*Work request:*
Each line from the one with "Given: Tap the Матрица Dynamic AMOLED 2X row" through the last line of the records must be output exactly, both ends included.

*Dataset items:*
══════════

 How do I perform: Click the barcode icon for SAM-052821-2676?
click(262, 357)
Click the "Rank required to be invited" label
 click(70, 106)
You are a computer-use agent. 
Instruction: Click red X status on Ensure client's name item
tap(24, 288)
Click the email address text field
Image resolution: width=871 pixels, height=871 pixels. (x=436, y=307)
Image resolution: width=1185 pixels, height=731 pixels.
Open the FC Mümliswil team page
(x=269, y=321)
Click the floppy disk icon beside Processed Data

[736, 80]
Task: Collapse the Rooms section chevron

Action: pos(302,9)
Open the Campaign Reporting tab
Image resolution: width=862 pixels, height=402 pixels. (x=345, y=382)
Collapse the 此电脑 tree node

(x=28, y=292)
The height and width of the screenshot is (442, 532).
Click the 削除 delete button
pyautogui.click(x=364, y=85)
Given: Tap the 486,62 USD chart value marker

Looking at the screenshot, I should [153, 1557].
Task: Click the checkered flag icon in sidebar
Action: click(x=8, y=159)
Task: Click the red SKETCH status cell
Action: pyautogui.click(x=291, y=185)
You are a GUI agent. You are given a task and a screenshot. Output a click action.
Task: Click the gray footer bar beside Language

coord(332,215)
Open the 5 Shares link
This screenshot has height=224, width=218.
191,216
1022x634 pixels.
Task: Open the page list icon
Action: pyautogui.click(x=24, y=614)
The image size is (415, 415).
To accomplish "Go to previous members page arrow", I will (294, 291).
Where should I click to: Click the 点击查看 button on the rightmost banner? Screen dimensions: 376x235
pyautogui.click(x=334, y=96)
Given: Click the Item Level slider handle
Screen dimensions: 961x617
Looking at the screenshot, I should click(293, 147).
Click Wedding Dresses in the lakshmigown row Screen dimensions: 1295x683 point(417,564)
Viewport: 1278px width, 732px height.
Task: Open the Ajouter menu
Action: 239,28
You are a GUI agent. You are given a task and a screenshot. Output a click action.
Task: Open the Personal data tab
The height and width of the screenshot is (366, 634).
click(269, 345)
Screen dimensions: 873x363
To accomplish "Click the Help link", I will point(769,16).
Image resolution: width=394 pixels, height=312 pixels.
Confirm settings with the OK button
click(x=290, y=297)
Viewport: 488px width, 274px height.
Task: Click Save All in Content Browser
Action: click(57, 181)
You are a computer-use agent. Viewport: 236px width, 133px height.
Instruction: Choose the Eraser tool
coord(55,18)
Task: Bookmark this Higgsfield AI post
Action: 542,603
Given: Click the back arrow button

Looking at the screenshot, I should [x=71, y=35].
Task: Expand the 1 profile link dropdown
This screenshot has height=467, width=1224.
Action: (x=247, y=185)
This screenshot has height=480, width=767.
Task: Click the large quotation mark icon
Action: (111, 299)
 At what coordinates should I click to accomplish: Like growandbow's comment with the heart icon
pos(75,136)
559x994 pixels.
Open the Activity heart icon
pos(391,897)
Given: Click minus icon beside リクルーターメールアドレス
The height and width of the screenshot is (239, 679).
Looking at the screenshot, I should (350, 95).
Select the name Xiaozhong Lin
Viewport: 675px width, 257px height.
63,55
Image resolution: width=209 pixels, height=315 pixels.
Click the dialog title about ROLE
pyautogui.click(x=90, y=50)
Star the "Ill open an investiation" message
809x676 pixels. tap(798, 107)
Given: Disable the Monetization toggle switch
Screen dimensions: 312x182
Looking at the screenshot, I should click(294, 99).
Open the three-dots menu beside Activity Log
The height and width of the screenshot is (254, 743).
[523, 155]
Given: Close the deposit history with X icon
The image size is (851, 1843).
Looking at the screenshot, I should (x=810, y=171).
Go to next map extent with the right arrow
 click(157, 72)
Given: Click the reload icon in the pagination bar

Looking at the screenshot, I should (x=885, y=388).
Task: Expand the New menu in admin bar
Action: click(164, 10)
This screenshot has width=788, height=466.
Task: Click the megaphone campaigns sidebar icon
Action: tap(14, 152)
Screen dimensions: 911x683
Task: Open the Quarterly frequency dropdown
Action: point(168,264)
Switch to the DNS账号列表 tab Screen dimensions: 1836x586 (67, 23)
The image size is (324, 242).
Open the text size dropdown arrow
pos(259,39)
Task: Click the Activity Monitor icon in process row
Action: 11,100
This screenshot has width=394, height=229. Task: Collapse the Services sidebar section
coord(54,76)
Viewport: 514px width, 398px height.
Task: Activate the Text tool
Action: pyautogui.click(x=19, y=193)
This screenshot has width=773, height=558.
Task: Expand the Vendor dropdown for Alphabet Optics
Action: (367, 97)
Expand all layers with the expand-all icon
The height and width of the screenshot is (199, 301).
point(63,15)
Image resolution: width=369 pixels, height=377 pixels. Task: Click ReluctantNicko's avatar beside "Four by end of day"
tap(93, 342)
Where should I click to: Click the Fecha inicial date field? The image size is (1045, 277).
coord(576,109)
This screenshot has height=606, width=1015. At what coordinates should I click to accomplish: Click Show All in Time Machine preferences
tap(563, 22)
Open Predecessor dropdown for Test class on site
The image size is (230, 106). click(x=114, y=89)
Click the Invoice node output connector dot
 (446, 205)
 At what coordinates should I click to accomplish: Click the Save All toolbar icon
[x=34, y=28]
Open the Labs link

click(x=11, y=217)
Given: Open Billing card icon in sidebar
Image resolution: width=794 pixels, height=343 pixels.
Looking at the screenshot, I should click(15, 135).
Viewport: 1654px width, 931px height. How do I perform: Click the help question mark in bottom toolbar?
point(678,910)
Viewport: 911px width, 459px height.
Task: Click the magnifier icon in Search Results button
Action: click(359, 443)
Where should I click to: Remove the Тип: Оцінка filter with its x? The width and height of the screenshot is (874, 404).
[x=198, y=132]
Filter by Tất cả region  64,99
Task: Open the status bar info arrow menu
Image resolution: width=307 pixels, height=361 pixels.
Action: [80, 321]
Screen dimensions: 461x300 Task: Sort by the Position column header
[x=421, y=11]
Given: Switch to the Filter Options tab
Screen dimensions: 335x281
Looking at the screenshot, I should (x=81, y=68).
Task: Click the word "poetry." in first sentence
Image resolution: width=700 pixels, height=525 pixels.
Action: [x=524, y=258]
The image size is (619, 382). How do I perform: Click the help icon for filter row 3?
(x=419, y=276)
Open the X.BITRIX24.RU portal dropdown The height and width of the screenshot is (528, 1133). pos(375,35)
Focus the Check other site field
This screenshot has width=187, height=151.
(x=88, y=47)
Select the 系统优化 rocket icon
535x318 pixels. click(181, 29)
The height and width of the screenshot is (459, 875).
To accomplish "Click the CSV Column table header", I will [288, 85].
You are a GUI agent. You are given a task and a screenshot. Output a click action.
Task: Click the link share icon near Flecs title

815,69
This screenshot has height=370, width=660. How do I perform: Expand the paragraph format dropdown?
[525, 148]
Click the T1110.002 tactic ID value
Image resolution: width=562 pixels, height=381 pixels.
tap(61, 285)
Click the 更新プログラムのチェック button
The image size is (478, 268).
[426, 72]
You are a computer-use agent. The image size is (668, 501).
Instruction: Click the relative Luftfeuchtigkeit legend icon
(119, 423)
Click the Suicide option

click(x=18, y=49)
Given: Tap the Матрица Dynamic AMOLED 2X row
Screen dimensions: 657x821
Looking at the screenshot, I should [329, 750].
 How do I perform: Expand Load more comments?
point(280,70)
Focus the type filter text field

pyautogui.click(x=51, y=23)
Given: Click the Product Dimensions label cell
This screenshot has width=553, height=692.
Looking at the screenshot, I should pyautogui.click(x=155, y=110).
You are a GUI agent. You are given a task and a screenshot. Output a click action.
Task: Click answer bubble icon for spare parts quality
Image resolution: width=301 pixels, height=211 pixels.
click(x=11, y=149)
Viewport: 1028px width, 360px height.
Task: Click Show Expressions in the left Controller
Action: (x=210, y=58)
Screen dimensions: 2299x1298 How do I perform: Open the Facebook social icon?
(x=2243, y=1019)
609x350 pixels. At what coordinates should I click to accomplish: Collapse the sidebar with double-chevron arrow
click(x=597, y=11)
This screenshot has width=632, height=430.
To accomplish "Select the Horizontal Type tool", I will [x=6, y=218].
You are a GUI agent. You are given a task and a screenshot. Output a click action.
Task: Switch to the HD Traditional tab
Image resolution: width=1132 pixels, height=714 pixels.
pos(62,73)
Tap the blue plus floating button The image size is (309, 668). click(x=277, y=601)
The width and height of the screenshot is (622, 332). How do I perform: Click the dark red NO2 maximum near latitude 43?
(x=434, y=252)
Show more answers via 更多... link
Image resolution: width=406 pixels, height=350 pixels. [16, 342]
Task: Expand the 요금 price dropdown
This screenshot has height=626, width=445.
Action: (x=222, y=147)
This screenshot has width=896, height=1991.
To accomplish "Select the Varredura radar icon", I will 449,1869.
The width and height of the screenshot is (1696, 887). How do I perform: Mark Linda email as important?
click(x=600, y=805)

══════════

*Written reply:*
Given: Tap the Матрица Dynamic AMOLED 2X row
Screen dimensions: 657x821
Looking at the screenshot, I should [329, 750].
 How do I perform: Expand Load more comments?
point(280,70)
Focus the type filter text field

pyautogui.click(x=51, y=23)
Given: Click the Product Dimensions label cell
This screenshot has width=553, height=692.
Looking at the screenshot, I should pyautogui.click(x=155, y=110).
You are a GUI agent. You are given a task and a screenshot. Output a click action.
Task: Click answer bubble icon for spare parts quality
Image resolution: width=301 pixels, height=211 pixels.
click(x=11, y=149)
Viewport: 1028px width, 360px height.
Task: Click Show Expressions in the left Controller
Action: (x=210, y=58)
Screen dimensions: 2299x1298 How do I perform: Open the Facebook social icon?
(x=2243, y=1019)
609x350 pixels. At what coordinates should I click to accomplish: Collapse the sidebar with double-chevron arrow
click(x=597, y=11)
This screenshot has width=632, height=430.
To accomplish "Select the Horizontal Type tool", I will [x=6, y=218].
You are a GUI agent. You are given a task and a screenshot. Output a click action.
Task: Switch to the HD Traditional tab
Image resolution: width=1132 pixels, height=714 pixels.
pos(62,73)
Tap the blue plus floating button The image size is (309, 668). click(x=277, y=601)
The width and height of the screenshot is (622, 332). How do I perform: Click the dark red NO2 maximum near latitude 43?
(x=434, y=252)
Show more answers via 更多... link
Image resolution: width=406 pixels, height=350 pixels. [16, 342]
Task: Expand the 요금 price dropdown
This screenshot has height=626, width=445.
Action: (x=222, y=147)
This screenshot has width=896, height=1991.
To accomplish "Select the Varredura radar icon", I will 449,1869.
The width and height of the screenshot is (1696, 887). How do I perform: Mark Linda email as important?
click(x=600, y=805)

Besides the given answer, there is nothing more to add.